Les affrontements de bandes sur le pont bleu de la rue Riquet sont spectaculaires pour plusieurs raisons. Le nombre de participants peut dépasser une cinquantaine de personnes. Il n’est pas rare de croiser des jeunes de 7 ou 8 ans armés de bâtons plus longs que leur taille d’enfant. Ces bagarres « tout public » mobilisent une grande variété d’armes.
Des enfants de l’école primaire, du collège ou même du lycée se réunissent dans des nuées hétéroclites de combattants armés de bouteilles de verre, de branches d’arbre, de gazeuses au poivre, de barres de fer, de planches, de casques de moto, de pierres et bien sûr de jurons fleuris. Ces bastonnades entre jeunes du 18e et du 19e prennent des degrés variés. Il y a les simples provocations verbales où les antagonistes sont impressionnés par leurs nombres respectifs et se contentent de jeter quelques projectiles et insultes. Il y a également les chorégraphies similaires au jeu de l’épervier, qui se composent de vagues successives d’allers-venues d’une bande vers l’autre, et les coups sont rares et fugaces tant les combattants se déplacent rapidement.
Enfin il y a la violence impulsive et farouche qui peut se déchainer si un membre d’une bande s’aventure trop loin dans la mêlée et se retrouve encerclé. Ces affrontements néo-guerre-des-boutons sont un moyen de s’amuser et de régler des comptes liés à des histoires annexes. Nombreux sont les participants excités par le phénomène de meute et de violence au corps à corps. Même si les rires sont aussi présents que les expressions de haine, la violence est bien réelle.

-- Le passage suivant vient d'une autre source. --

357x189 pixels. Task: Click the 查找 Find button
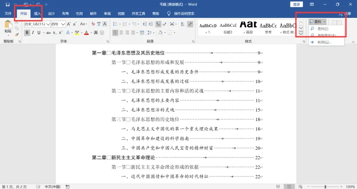317,21
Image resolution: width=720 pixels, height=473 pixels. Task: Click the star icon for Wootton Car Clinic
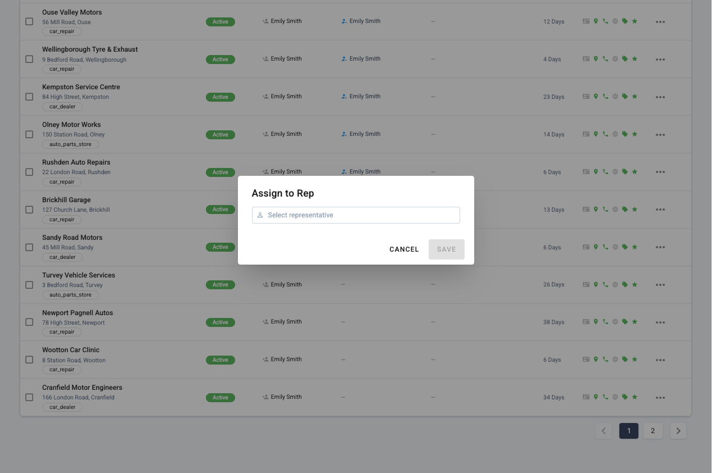tap(635, 360)
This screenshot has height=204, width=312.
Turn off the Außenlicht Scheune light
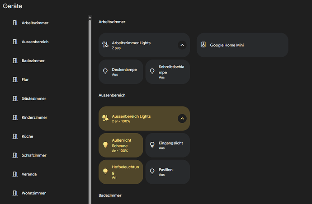pyautogui.click(x=121, y=145)
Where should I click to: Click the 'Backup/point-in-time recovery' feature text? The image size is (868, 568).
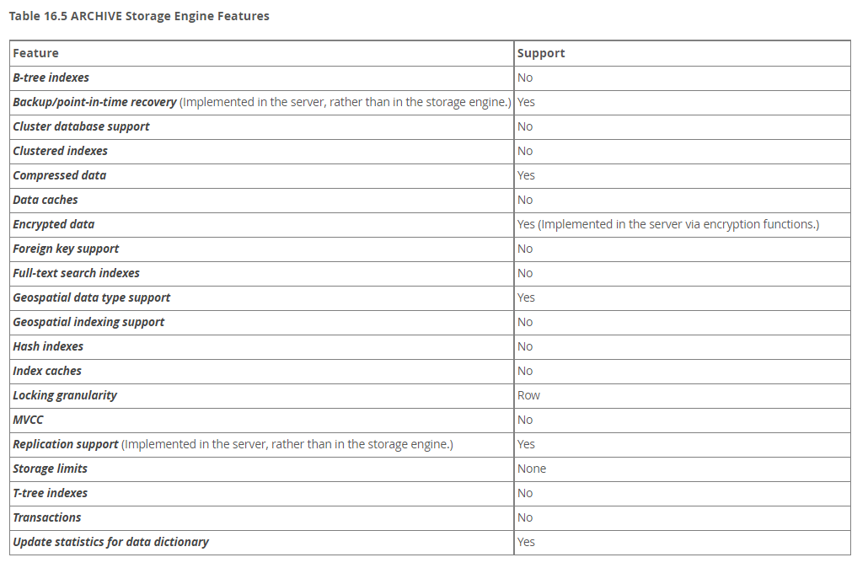click(94, 102)
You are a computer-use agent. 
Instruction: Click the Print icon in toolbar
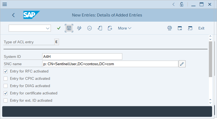tap(170, 28)
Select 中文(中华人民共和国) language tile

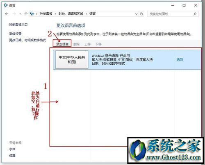click(72, 60)
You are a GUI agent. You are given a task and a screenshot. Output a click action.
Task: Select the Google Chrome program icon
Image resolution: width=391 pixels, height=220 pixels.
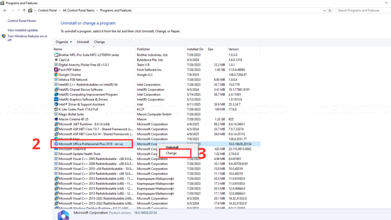pos(56,75)
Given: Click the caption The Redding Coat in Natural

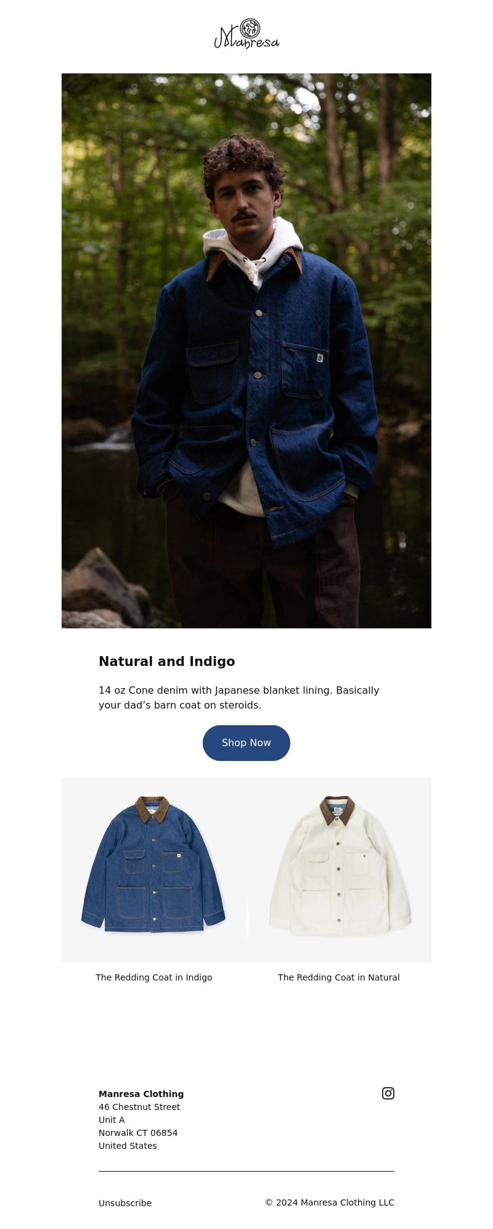Looking at the screenshot, I should [x=339, y=977].
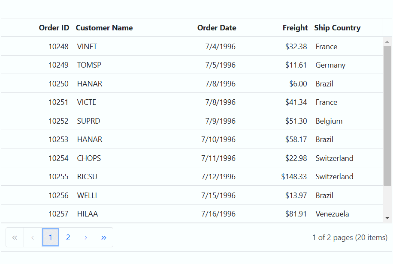Jump to last page using double-right arrows
Screen dimensions: 393x264
pyautogui.click(x=104, y=237)
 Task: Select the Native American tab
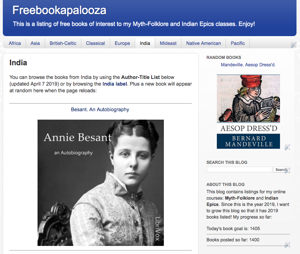pos(204,43)
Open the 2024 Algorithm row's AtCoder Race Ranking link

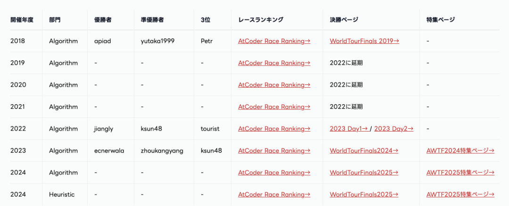pos(274,173)
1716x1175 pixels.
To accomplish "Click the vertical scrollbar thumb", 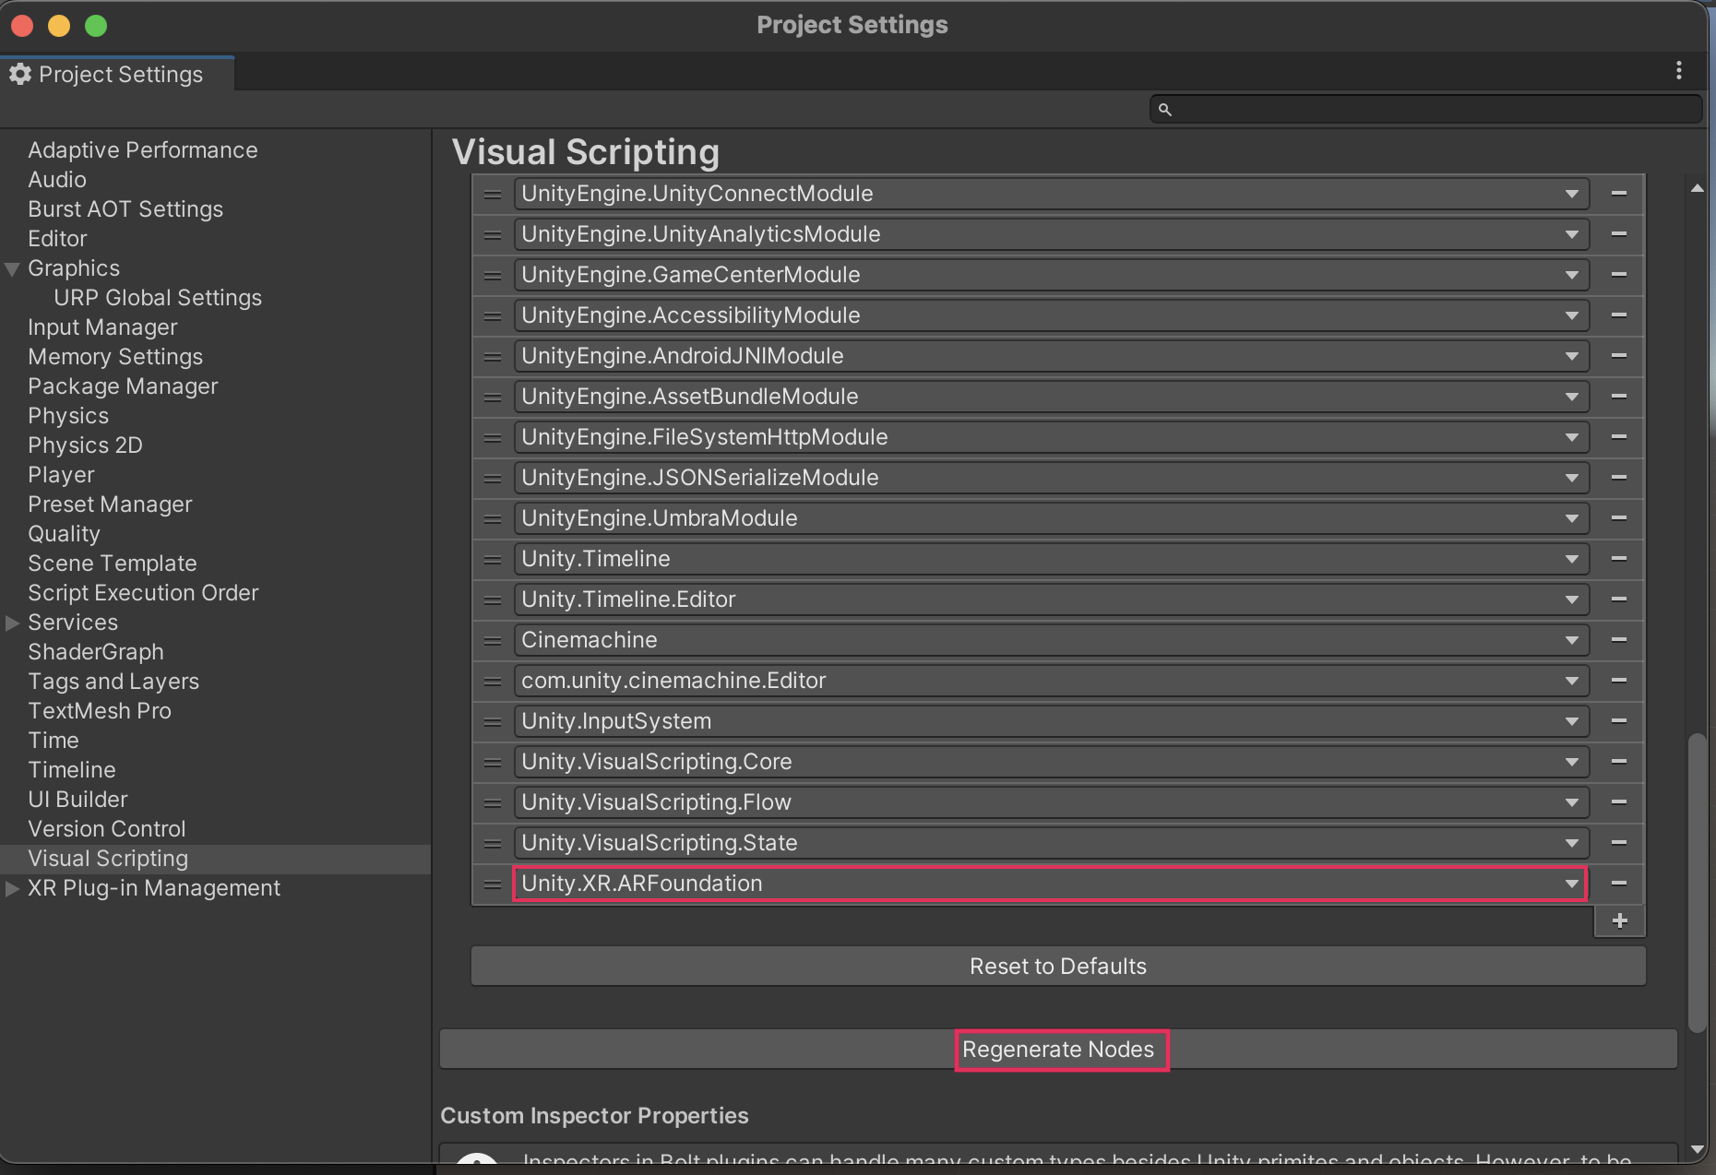I will click(1696, 881).
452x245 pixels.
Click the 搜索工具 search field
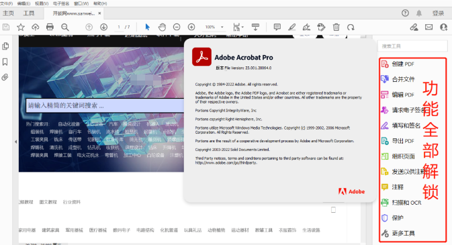click(x=412, y=46)
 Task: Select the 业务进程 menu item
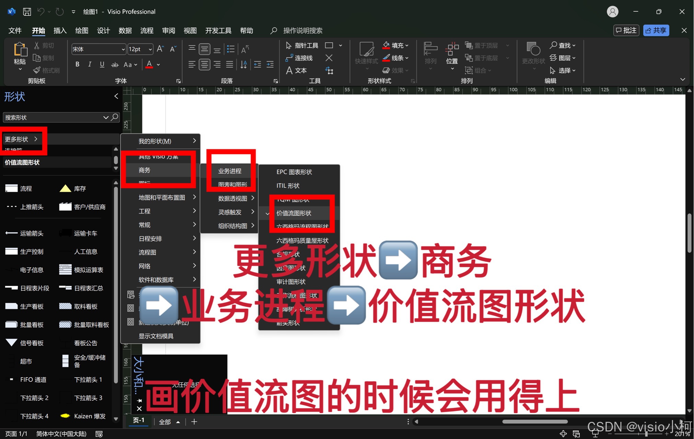[x=230, y=171]
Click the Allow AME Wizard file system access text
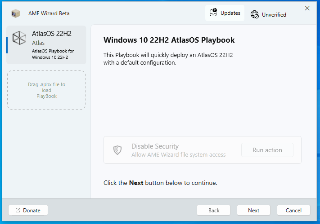This screenshot has height=224, width=320. [178, 155]
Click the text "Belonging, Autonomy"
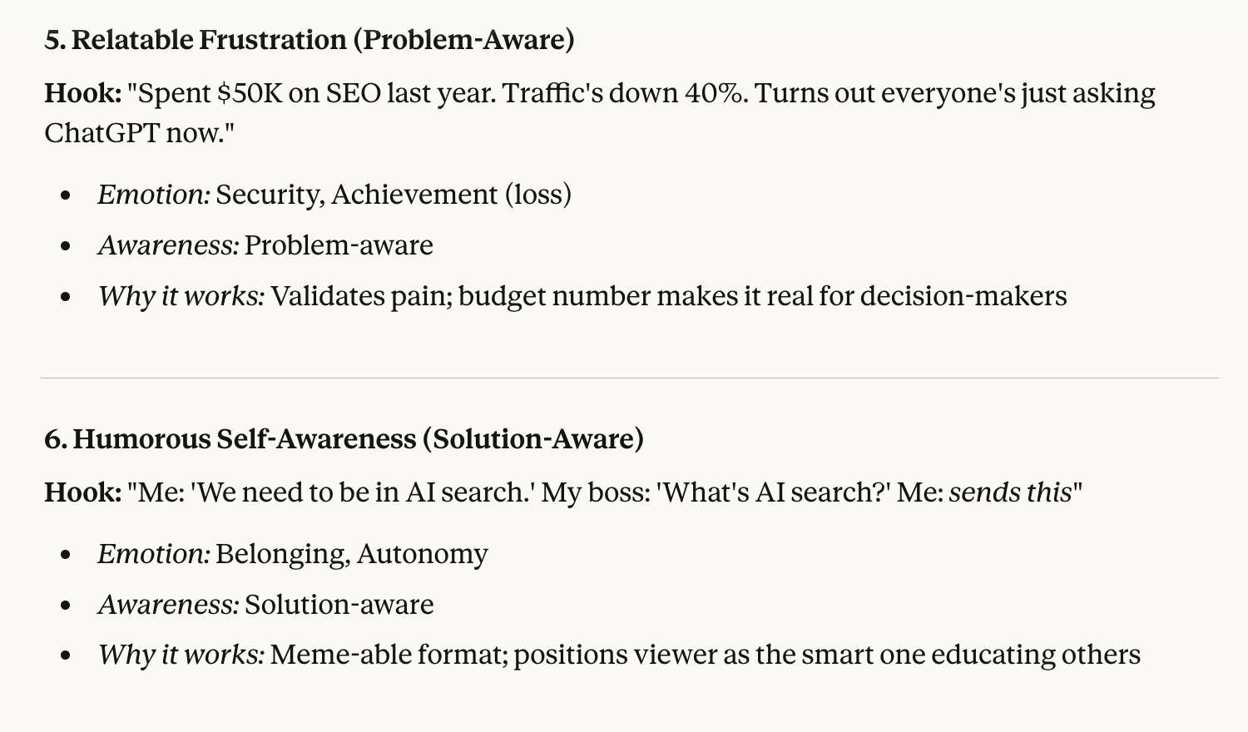This screenshot has width=1248, height=732. pyautogui.click(x=352, y=554)
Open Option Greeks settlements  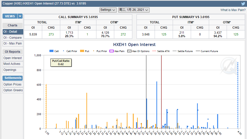point(13,90)
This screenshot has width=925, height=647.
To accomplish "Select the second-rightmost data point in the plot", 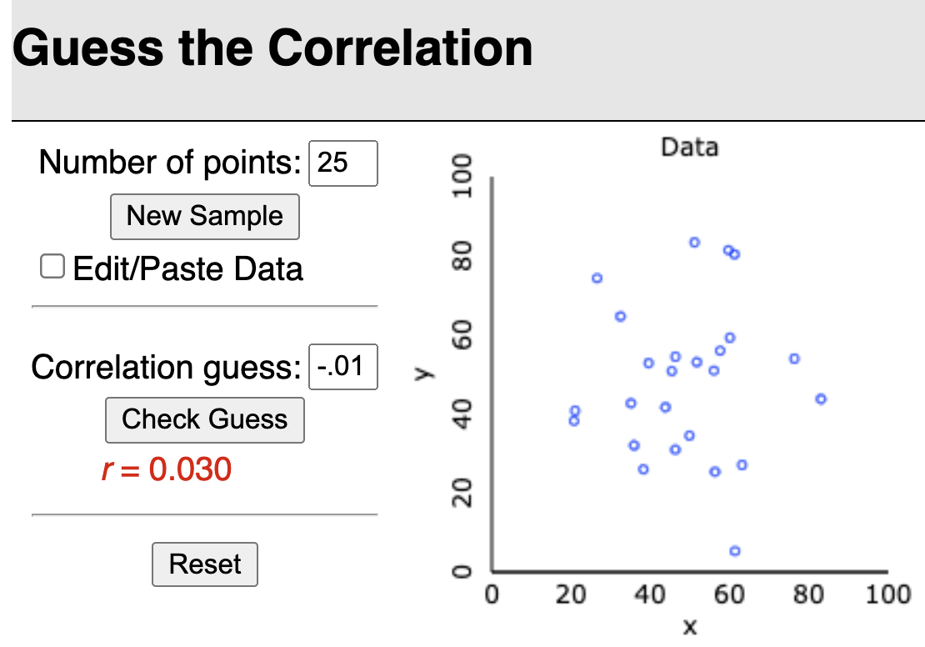I will tap(794, 359).
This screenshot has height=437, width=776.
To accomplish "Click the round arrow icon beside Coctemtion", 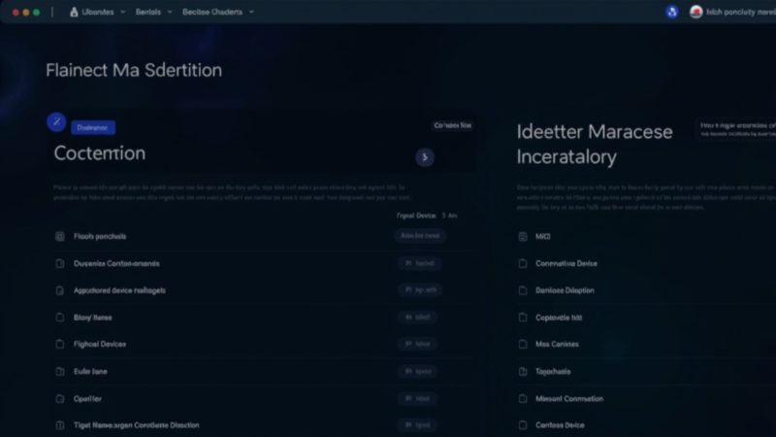I will 424,157.
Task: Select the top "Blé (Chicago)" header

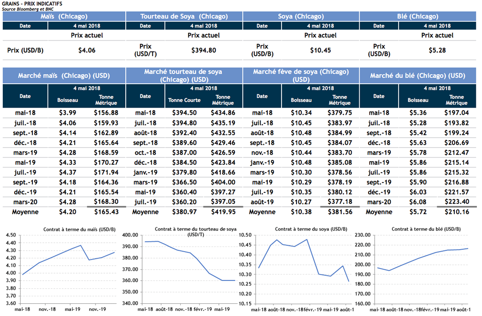Action: [418, 16]
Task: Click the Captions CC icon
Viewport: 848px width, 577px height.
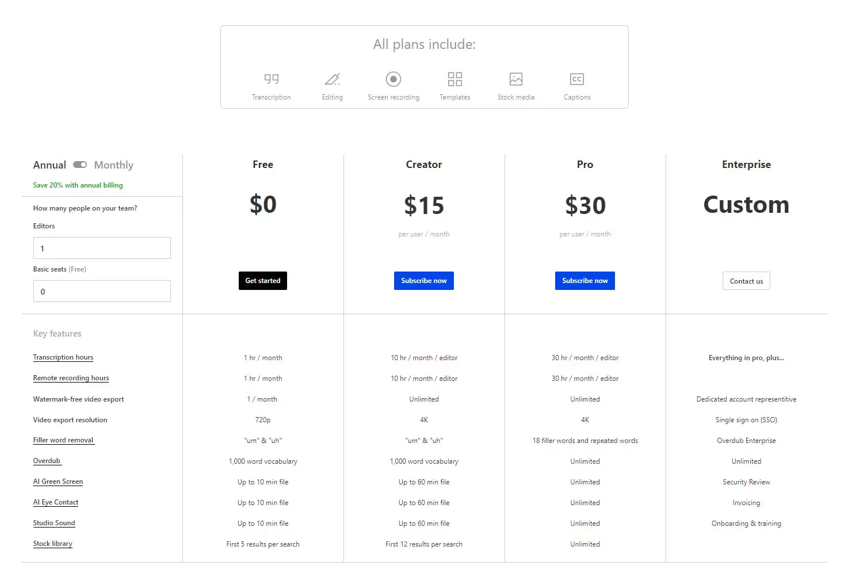Action: click(577, 79)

C'est dans ce contexte que plusieurs artistes du collectif Curry-Vavart ainsi que d'autre témoins ont choisi de proposer une exposition dédiée a ce phénomène qui dure depuis presque 3 ans. Le grand portail du Shakirail, souvent ouvert, nous sépare du pont bleu de Riquet tout en nous offrant un point de vue imprenable sur la vie du pont et sur les batailles.
30 gamins à gauche, 30 gamins à droite, parfois plus, parfois moins, prêts à combattre pour l’honneur du quartier.
Ce pont est une démarcation en même temps qu’une ligne de front.
Celui qui prétendrait connaître la vraie raison de cette guerre mentirait.
On dit qu’elle trouve son origine dans les rivalités des grands mais ce sont des enfants qui la jouent, ici la gueule prend plus de place que la guerre. On se moque, on s'injurie, on s’excite, et parfois les coups pleuvent. Au beau milieu des passants, les vagues braillardes d’assaillants pré-pubères affluent et refluent dans un ballet hypnotique de violence esquissée. Haines et rires intimement connectés.
Gare tout de même à celui qui s’y risquerait, de l’autre côté du pont.
Le CP5 est un espace d’expositions artistique éphémère, installé dans le hall d’entrée d’un ancien vestiaire SNCF, complètement habillé de contreplaqué 5mm pour ce projet.
Il y a encore deux ans, ce bâtiment des années 20, situé dans le 18e arrondissement de Paris, accueillait les derniers ouvriers du site SNCF Pajol, actuellement en réaménagement. Le hall d’entrée est une place de choix : seul et unique accès aux vestiaires, douches et réfectoire, utilisés par plusieurs centaines de cheminots chaque jour, des vitrines destinées à l’affichage syndicale occupaient ses murs.
Aujourd’hui, le bâtiment désaffecté a été investi par le collectif d’artistes Curry Vavart en convention avec la SNCF. Des ateliers et bureaux partagés, une salle de répétitions, installés temporairement jusqu’à réhabilitation du bâtiment, reçoivent les artistes et associations membres du collectif.
Investies à plusieurs reprises par les artistes pour présenter leur travail, c’est de ces vitrines qu’est parti le projet du CP5 afin de doter le bâtiment d’un espace d’exposition optimisé.